And the unglamorous structural choices age well. Non-novel rather than novel. Mechanical rather than fermentation. Drop-in rather than category-creating. Regionally anchored rather than fragile. In 2022 those choices looked cautious. Against a 2026 backdrop of a cooling venture market and majors paying premiums for proven nutrition assets, they look like the specification of what actually gets funded, partnered, and bought.

The honest caveats

A few, because overclaiming is its own kind of failure.

These are consumer brands with real revenue; we are a pre-scale, B2B ingredient supplier. The deal values — and they were large — are not a read-across to what an upstream ingredients business is worth. We are many stages and a couple of orders of magnitude away from being a yfood. The relevance of these deals to us is directional and strategic — they validate the category, the driver and the route — not a valuation benchmark or a peer comparison. We are an early-stage enabler of the trend these acquisitions represent, not a participant in it at that scale.
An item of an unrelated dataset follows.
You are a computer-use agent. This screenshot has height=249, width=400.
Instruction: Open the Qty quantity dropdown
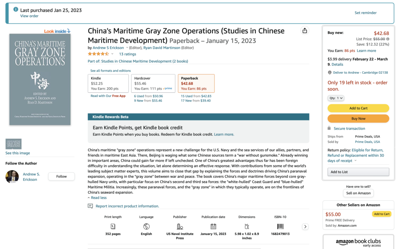336,98
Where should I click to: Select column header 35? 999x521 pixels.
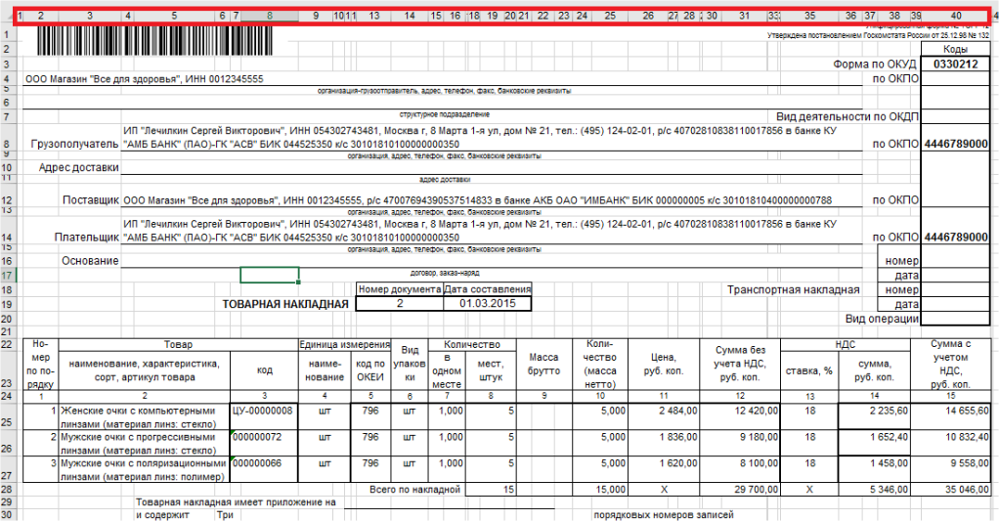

The funding figures are Beauhurst’s, ranked by equity raised and updated continually; treat the precise numbers as accurate-as-cited rather than eternal. The deal values reported in the trade press are described as “reported” and in one case undisclosed, so they are indicative, not confirmed final terms. And the connection between these external events and our own model is our analysis — reasoned relevance, not a stated link by any of the parties involved.

None of which changes the shape of the conclusion. It just keeps it honest.

Closing thought

The temptation, watching three majors buy three nutrition brands in a quiet funding year, is to read it as a story about brands and buyers.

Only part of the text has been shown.